Sets appropriate timeouts

(async () => {
  const fn = bottleneck(function* (t = 2000) {
    console.log('start');
    yield AxiosPromise.delay(t);
    console.log('end');
    return 'foo'
  }, {concurrency: 1, taskTimeout: 1000});

  const results = await Promise.allSettled([
    fn(),
    fn(),
    fn(500)
  ]);

  console.log(results.map(({status, reason, value}) => status + ' : ' + (reason?.toString() || value)))
})();

Log:

start
start
start
end
[
  'rejected : TimeoutError: task timeout',
  'rejected : TimeoutError: task timeout',
  'fulfilled : foo'
]

Manual cancellation

  const fn = bottleneck(function* (t = 2000) {
    console.log('start');
    yield AxiosPromise.delay(t);
    console.log('end');
    return 'foo'
  }, {concurrency: 1});

  const tasks = [
    fn(),
    fn(),
    fn()
  ];

  setTimeout(() => {
    tasks[1].cancel('Oops!');
  }, 500);

  const results = await Promise.allSettled(tasks);

  console.log(results.map(({status, reason, value}) => status + ' : ' + (reason?.toString() || value)))

Log:

start
end
start
end
[
  'fulfilled : foo',
  'rejected : CanceledError: Oops!',
  'fulfilled : foo'
]

License

The MIT License Copyright (c) 2023 Dmitriy Mozgovoy [email protected]
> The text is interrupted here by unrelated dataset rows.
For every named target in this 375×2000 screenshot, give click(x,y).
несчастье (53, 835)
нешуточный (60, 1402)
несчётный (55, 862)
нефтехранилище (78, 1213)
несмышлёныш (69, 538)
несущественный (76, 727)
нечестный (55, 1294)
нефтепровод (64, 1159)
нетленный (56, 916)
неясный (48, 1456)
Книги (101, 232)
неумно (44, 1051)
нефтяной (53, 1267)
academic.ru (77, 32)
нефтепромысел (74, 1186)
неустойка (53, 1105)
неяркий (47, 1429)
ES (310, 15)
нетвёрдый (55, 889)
Permission is hereby granted, free of charge, to any person obtaining a copy of this software and associated documentation files (the "Software"), to deal in the Software without restriction, including without limitation the rights to use, copy, modify, merge, publish, distribute, sublicense, and/or sell copies of the Software, and to permit persons to whom the Software is furnished to do so, subject to the following conditions:

The above copyright notice and this permission notice shall be included in all copies or substantial portions of the Software.

THE SOFTWARE IS PROVIDED "AS IS", WITHOUT WARRANTY OF ANY KIND, EXPRESS OR IMPLIED, INCLUDING BUT NOT LIMITED TO THE WARRANTIES OF MERCHANTABILITY, FITNESS FOR A PARTICULAR PURPOSE AND NONINFRINGEMENT. IN NO EVENT SHALL THE AUTHORS OR COPYRIGHT HOLDERS BE LIABLE FOR ANY CLAIM, DAMAGES OR OTHER LIABILITY, WHETHER IN AN ACTION OF CONTRACT, TORT OR OTHERWISE, ARISING FROM, OUT OF OR IN CONNECTION WITH THE SOFTWARE OR THE USE OR OTHER DEALINGS IN THE SOFTWARE.